- _Your objective_
Once the line containing "You are a computer-use" is found, copy that line and all remaining lines of the records exactly, including the last one, and add nothing.

- _Records for this task_
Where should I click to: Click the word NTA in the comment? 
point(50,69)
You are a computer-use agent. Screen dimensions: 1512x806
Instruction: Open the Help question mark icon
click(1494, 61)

- _Your solution_
You are a computer-use agent. Screen dimensions: 1512x806
Instruction: Open the Help question mark icon
click(1494, 61)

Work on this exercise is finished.